A group of 140 women of 15 different nationalities visited Bosnia in September 1993 at the invitation of one Bosnian and one Croatian woman. 78 women "broke" the blockade into Sarajevo, where they held the First International Conference of Women of the World, "Through Heart to Peace", and presented the sculpture "The Unkillable Human" to the mayor of Sarajevo. Groups of women under the same name have since driven 9 times from the UK to give support and encouragement to those affected by the war. They have involved artists, singers, dancers and even a professional fool to provide entertainment. The second conference of Women of the World was held in Sarajevo during May 1995; others followed in May 1996 and May 1997.
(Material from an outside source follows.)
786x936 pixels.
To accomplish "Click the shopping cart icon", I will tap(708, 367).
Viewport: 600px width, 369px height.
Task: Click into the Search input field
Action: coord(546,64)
Action by governments to address this objective could include involving an equal proportion of women in peace negotiations and conflict resolution. It could include redirecting possible savings from defence budgets to development. It might involve reflecting in legislation the right to political asylum of women persecuted on the grounds of gender or those whose human rights have been violated either in times of peace or war. It could include consideration of war-related violence against women, such as mass rapes, forced pregnancies and other gender-specific abuses applied as a means of warfare, as war crimes and crimes against humanity and treat them accordingly by proper national and international institutions. It might include steps to incorporate peace education and teaching about non-violent measures of conflict resolution into school curricula, presenting them from the gender perspective, in the context of discussion on peace and democratization.
Action by non-governmental organizations might include publicizing information on women's contribution to peace, peace education, conflict resolution, justice and democracy, bringing its relevance for decision-making to the attention of decision makers and public opinion, recording and publishing the history of women's contribution to peace, social reconstruction and peace research. It could include supporting women peace educators and peace researchers, and encouraging women to become involved in grass-roots activities related to peace and resolution of conflicts or to choose them as a profession. It could also include campaigns to encourage women and men to serve as informal educators in bringing up young people in an atmosphere of compassion, tolerance, mutual concern and trust.
Action by organizations of the UN system might include collecting and disseminating data on the participation of women in national and international military service, including peace-keeping and humanitarian operations, and studying those data with a view to eliminating gender stereotyping. It could include steps to set an ex ample of using men and women together without discrimination in peace-keeping operations and to make training in peace-keeping available to women. This could involve applying, at the civilian level, norms of equality in recruitment, selection and assignment, and at the military operations level, of encouraging governments to include women in their national contingents. It might involve training military and civilian peace-keeping forces to observe the human rights of women and to follow gender-sensitive rules of conduct, for which standards should be elaborated. Other action could include a women-in-development approach in all humanitarian assistance and peace-keeping operations, examining and addressing the needs of refugee women, providing those women with adequate assistance, and, in the case of refugee women, monitoring the process of their settlement in the receiving countries and/or their return to their home countries.
Women have the capacity to discourage conflict at all levels of society and must therefore never be assigned a secondary role in issues of conflict and peacekeeping.